(Item coordinate data)
· · · · · · ·
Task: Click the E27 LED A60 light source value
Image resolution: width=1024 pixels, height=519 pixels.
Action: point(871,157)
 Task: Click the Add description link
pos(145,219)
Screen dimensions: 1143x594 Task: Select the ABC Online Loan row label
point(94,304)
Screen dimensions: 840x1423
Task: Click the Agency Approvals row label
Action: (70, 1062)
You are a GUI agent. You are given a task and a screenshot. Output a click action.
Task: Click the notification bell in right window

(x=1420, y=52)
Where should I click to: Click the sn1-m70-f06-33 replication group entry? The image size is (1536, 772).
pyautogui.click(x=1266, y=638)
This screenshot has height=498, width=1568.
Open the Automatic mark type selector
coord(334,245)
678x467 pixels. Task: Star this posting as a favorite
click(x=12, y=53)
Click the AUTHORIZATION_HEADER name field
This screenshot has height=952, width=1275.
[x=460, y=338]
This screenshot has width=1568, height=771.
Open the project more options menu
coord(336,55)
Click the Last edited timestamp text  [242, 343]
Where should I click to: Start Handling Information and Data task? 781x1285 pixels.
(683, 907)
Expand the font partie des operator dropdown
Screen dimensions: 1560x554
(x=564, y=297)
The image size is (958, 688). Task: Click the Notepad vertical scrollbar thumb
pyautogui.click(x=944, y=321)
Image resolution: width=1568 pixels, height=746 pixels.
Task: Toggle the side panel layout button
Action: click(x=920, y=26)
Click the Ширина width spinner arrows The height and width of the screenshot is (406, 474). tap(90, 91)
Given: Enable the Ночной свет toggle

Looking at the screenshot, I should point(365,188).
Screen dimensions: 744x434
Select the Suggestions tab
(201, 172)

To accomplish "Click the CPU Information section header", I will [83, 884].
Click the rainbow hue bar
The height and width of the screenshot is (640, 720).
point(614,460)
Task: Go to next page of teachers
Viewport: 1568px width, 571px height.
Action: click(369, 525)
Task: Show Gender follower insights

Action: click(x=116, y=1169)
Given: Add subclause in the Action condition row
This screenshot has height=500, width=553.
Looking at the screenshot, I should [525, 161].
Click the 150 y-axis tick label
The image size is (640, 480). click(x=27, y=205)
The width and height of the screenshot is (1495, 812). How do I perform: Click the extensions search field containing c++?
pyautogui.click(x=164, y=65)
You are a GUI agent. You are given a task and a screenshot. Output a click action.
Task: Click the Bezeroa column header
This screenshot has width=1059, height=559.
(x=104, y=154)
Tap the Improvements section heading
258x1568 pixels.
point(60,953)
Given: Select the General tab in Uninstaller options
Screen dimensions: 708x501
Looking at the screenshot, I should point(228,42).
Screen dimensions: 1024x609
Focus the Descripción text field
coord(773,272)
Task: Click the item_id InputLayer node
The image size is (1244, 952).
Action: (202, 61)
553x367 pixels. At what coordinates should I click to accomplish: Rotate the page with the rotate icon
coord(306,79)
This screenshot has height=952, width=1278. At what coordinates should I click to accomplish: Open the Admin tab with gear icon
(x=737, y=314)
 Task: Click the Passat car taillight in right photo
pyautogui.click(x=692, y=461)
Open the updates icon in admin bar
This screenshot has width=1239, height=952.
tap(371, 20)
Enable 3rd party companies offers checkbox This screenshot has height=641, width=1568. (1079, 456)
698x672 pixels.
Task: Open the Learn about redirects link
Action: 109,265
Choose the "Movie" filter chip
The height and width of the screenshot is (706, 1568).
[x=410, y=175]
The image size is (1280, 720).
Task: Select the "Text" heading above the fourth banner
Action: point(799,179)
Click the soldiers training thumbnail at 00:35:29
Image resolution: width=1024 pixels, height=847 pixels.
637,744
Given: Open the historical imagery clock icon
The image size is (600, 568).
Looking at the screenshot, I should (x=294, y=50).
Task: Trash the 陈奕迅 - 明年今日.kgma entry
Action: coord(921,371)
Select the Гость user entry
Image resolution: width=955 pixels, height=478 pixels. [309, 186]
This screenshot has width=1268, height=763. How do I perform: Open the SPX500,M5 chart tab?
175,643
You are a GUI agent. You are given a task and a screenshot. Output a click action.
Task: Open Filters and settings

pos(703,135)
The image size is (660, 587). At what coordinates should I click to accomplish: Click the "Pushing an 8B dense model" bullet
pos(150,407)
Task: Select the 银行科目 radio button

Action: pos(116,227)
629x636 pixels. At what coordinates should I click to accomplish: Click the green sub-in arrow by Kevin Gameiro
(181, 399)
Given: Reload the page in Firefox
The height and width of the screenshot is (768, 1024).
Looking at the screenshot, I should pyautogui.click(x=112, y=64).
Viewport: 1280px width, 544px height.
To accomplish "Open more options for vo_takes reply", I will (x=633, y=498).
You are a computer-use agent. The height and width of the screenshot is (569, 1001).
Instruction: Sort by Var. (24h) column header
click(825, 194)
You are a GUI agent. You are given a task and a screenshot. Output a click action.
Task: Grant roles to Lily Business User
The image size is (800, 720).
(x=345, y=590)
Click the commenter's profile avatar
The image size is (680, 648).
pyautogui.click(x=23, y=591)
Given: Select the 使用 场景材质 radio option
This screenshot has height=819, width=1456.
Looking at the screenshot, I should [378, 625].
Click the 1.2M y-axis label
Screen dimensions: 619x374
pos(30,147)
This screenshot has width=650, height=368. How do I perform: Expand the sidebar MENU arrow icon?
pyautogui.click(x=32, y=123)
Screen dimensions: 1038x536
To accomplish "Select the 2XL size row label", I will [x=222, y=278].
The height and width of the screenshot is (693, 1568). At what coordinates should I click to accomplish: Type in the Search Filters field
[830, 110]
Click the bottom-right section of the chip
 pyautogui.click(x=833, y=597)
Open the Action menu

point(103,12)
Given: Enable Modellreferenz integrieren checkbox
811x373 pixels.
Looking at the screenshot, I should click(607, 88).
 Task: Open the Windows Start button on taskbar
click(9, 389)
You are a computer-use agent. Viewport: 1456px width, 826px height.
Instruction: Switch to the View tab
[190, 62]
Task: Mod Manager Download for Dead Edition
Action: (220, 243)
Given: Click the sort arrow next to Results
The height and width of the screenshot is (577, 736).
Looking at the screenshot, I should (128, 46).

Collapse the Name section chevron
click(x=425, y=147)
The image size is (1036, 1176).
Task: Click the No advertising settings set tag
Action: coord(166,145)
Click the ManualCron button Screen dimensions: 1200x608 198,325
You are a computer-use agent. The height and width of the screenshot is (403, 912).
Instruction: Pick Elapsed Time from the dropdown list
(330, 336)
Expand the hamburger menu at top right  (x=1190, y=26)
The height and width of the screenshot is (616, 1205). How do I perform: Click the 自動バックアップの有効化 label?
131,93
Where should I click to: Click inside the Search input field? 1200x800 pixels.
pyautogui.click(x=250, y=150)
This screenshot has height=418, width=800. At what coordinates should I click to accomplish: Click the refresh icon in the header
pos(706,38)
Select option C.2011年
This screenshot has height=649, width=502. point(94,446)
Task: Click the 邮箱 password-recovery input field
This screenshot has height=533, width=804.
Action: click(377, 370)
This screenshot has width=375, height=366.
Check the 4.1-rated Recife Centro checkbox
· · · · · · ·
* THE EXERCISE
Can you copy the data word for word, from its first line through the line containing "(x=1420, y=52)"?

* WRITTEN SOLUTION
Task: Click the E27 LED A60 light source value
Image resolution: width=1024 pixels, height=519 pixels.
Action: point(871,157)
 Task: Click the Add description link
pos(145,219)
Screen dimensions: 1143x594 Task: Select the ABC Online Loan row label
point(94,304)
Screen dimensions: 840x1423
Task: Click the Agency Approvals row label
Action: (70, 1062)
You are a GUI agent. You are given a task and a screenshot. Output a click action.
Task: Click the notification bell in right window

(x=1420, y=52)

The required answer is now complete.